Ce dimanche 6 juin, pour projeter l’image d’un gouvernement qui contrôle la situation, le premier ministre de facto Claude Joseph, sous forte escorte de sécurité, aurait visité la zone de Martissant et Fontamara. Conspué par des déplacés sur la place publique de Fontamara, il n’a pas pu parler à la population et rapidement a été forcé de remonter dans sa voiture. Selon des rumeurs persistantes, plusieurs millions de gourdes auraient été versés aux gangs pour que cette visite des lieux soit possible. Pendant ce temps, dans une note diffusée par certains médias, l’Office de la Protection du Citoyen (OPC) se dit inquiété par la situation qui sévit la zone de Martissant.

Parallèlement, l’industrie du kidnapping n’a pas chômé. Outre les cas non rendus public par crainte de représailles, un ingénieur italien a été enlevé le mardi 1er juin. Cet acte est revendiqué par le gang des « 400 mawozo » opérant dans la commune de la Croix-des-Bouquets et ses environs. Une forte rançon est réclamée pour sa libération.

            Comme la guerre des gangs armés, le covid-19 fait aussi plusieurs victimes

            « 69 cas et 3 décès s’ajoutent au bilan des victimes du nouveau Coronavirus en Haïti. En effet, selon l’avis numéro 394 du Ministère de la Santé Publique et de la Population, le bilan total passe à 15, 604 cas confirmés, 2,434 personnes hospitalisées, 328 morts et 12,557 patients traités » (Extrait, Vant Bèf Info, 6 juin 2021). Face à cette situation, le gouvernement de facto a prolongé l’état d’urgence sanitaire pour 15 jours supplémentaires. Le ministère de l’Éducation nationale et de la Formation professionnelle (MENFP) a ordonné la fermeture des classes à partir du 11 juin 2021, sauf celles d’examens officiels. « Les classes d’examens officiels sont autorisées à fonctionner au-delà de cette date dans le strict respect de la distanciation physique et des autres mesures de protection contre le coronavirus (Covid-19) » (Le Nouvelliste, 02 juin 2021).
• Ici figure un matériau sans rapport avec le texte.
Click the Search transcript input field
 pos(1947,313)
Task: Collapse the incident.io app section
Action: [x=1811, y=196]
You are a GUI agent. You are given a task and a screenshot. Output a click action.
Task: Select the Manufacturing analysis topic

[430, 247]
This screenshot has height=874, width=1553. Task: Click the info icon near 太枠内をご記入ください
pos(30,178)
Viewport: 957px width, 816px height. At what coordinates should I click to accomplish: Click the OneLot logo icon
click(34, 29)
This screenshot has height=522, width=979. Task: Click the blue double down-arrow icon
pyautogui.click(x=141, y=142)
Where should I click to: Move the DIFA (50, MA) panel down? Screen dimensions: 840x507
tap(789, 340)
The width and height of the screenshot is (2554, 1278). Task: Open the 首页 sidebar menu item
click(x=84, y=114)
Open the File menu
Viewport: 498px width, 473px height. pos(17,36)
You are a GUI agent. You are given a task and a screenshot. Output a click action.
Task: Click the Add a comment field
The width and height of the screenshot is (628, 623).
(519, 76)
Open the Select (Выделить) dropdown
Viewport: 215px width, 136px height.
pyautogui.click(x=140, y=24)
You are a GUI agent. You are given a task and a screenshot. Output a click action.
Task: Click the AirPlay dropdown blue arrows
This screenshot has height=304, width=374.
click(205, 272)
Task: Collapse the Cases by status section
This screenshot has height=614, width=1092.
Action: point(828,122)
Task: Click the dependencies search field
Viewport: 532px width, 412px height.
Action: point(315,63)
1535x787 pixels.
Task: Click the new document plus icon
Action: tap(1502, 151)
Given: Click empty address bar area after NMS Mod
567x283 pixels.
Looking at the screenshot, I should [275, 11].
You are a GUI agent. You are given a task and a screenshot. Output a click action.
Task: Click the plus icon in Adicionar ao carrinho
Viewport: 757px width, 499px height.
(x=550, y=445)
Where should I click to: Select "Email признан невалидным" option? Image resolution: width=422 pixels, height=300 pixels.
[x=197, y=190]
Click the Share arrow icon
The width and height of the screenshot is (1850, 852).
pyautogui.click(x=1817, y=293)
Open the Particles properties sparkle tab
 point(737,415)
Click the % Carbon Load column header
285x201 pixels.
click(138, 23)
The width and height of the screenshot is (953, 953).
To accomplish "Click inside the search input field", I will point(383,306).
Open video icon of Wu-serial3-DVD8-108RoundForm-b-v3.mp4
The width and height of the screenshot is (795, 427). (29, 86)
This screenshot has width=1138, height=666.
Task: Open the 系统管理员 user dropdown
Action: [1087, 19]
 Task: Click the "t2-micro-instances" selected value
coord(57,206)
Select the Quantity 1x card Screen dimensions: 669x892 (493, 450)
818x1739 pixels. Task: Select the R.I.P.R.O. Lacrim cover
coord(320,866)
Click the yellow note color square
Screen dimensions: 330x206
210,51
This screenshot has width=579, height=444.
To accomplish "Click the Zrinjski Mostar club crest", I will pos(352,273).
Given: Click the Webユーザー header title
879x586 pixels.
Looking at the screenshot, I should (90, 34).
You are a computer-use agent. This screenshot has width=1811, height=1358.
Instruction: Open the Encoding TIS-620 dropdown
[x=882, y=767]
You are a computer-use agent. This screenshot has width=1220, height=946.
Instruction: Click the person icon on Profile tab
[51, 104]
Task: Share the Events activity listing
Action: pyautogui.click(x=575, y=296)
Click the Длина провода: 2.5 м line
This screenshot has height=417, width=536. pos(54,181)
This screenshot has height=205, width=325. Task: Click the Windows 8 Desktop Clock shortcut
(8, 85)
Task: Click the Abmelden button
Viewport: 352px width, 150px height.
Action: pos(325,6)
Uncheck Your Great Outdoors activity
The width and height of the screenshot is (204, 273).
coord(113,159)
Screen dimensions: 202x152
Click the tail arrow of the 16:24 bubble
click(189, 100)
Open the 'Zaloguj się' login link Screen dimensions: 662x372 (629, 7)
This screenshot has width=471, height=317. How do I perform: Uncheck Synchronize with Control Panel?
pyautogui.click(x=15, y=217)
Dans une intervention aux médias, la directrice de l’OPS-Haïti (Carissa Etienne) exprime une grande inquiétude par rapport à la hausse des cas de contamination. Pour le moment, même si l’État est incapable de faire des tests de dépistage massif, une « épidémie de fièvre » sévit dans la capitale haïtienne. En réalité, personne ne peut réellement la gravité de la situation sanitaire du pays.

Référendum illégal, mission OEA et rejet du référendum

Le gouvernement de facto de Jovenel Moise s’obstinait à organiser un référendum pour changer illégalement et inconstitutionnellement la constitution et des élections malgré la généralisation de l’insécurité et la dégradation de la situation socioéconomique en Haïti. Mais la situation sanitaire du pays semble compromettre ces projets. Presque tous les secteurs politiques et de la société civile avaient déjà manifesté leur désaccord. Cette semaine, l’Église catholique a encore appelé à renoncer au référendum. La mission de l’Organisation des États américains doit arriver sous peu. Selon un tweet du secrétaire général du parti politique Pitit Desalin (Moise Jean-Charles), ce parti a déjà décliné l’invitation au dialogue pour le 8 juin reçue de cette instance. Plusieurs partis politiques de l’opposition ont signé un accord ce week-end où ils « se disent favorables à la tenue, dans un délai raisonnable, d’élections crédibles, inclusives et transparentes dans le pays, écartent toutefois toute possibilité de cohabitation avec le président Jovenel Moïse » (Vant Bèf Info, 06 juin 2021).